Enlarge Your Practice

Wilfrid Almendra, Olivier Babin, Bad Beuys Entertainment,
Olaf Breuning, Brody Condon, Stéphane Dafflon, Jochen Dehn,
Alain Della Negra et Kaori Kinoshita, Olivier Dollinger, Cyprien Gaillard, Fabien Giraud, Pierre Joseph, Kolkoz, Emmanuelle Lainé, Thomas Lélu, Anthony Patti, Julien Prévieux, Maroussia Rebecq, Lionel Scoccimaro, Raphaël Siboni, Jim Skuldt, Laurent Tixador et Abraham Poincheval, et Raphaël Zarka.
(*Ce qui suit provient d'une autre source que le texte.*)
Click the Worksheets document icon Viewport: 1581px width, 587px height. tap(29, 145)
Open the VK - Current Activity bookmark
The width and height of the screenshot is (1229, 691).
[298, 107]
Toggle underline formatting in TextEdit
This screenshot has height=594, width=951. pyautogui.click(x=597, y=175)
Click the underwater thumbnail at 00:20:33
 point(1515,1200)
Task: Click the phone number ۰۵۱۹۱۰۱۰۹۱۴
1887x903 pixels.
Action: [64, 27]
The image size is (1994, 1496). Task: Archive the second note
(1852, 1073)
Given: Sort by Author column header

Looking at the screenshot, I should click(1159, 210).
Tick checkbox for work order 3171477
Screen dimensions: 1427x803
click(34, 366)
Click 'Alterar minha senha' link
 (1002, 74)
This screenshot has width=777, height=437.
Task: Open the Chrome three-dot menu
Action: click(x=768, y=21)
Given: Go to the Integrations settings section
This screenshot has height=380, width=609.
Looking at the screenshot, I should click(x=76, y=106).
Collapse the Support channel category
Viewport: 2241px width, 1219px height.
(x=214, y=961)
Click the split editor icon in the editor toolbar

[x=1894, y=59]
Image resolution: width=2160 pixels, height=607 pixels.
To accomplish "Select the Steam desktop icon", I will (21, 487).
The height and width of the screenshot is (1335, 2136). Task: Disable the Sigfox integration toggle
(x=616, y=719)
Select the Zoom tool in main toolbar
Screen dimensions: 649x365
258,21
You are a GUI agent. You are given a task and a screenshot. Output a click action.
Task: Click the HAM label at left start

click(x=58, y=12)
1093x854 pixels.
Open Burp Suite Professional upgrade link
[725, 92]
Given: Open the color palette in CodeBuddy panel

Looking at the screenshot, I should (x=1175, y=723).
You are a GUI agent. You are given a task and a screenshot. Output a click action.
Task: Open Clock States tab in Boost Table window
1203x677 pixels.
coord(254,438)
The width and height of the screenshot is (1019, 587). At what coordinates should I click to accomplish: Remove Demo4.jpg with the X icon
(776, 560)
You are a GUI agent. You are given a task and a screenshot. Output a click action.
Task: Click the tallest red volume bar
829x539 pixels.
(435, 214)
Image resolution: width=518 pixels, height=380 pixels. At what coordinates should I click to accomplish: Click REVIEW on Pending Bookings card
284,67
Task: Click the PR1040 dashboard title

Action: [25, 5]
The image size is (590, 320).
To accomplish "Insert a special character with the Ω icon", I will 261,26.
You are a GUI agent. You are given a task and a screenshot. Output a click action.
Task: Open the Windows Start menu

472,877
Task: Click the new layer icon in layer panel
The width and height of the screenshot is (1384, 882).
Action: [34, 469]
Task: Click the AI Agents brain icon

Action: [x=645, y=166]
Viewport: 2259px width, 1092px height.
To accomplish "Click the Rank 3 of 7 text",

Commissariat Claire Moulène, Mathilde Villeneuve et Jean-Max Colard

07.07.07 > 15.09.07
Galerie et Cathédrale de la Friche Belle de Mai

En l’an 2000, l’émission Jackass débarquait sur les chaînes de télévision américaines, avant d’envahir quelques mois plus tard les sites et autres blogs des jeunes internautes. D’abord initié par le magazine de skateboard Big Brother, puis diffusé sur MTV avant de devenir un film, Jackass alignait cascades humiliantes et défis périlleux, sans autre but que le fun. Devenu le modèle d’une socialité adolescente fondée sur le fou rire nerveux et les entreprises casse-gueule, Jackass pouvait aussi être vue comme l’avatar adolescent et peut-être impensé des performances extrêmes de l’art contemporain, l’héritier lointain et décomplexé du Body Art de Chris Burden dans les années 70, et des élucubrations plus récentes de Paul Mac Carthy ou Mike Kelley.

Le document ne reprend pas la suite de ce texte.